Task inputs:
○ ○ ○ ○ ○ ○ ○

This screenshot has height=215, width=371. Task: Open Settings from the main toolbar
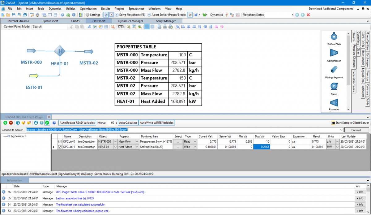(x=92, y=15)
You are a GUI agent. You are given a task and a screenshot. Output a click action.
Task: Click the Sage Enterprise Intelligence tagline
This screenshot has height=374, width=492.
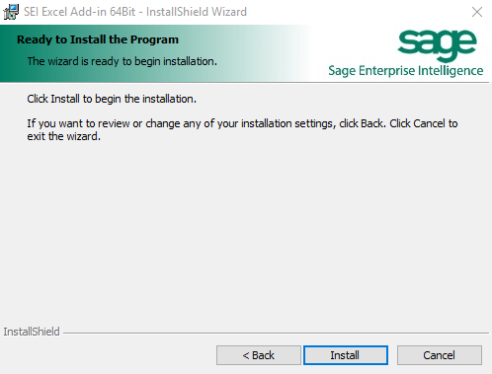[406, 71]
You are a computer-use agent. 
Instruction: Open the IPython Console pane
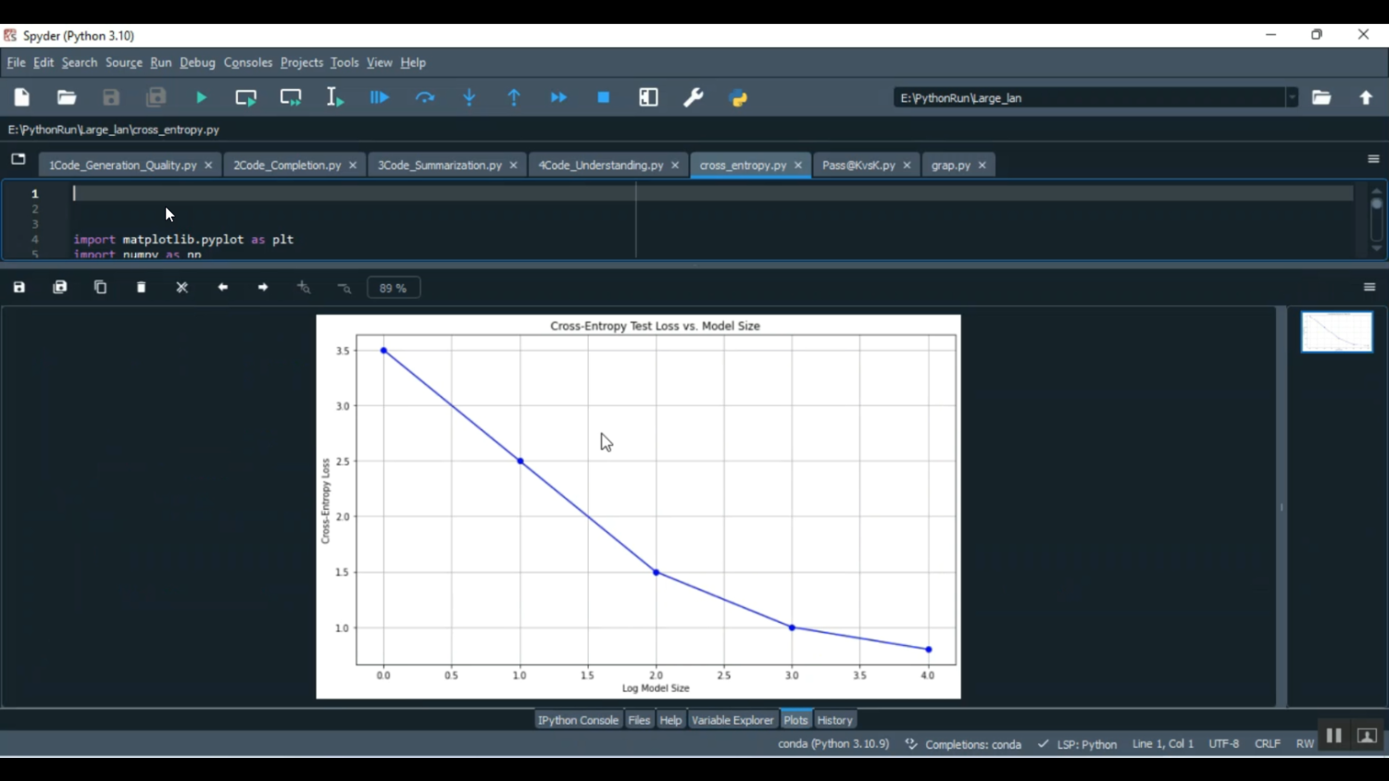click(578, 720)
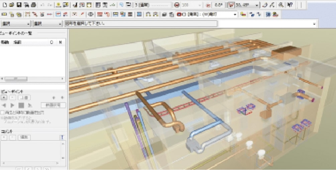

○ ○ ○ ○ ○ ○ ○

For an answer, give a copy of every line in the listing that holds the word "agent".

Response below:
You are a GUI agent. You are given a task and a screenshot. Output a click action.
You are a computer-use agent. 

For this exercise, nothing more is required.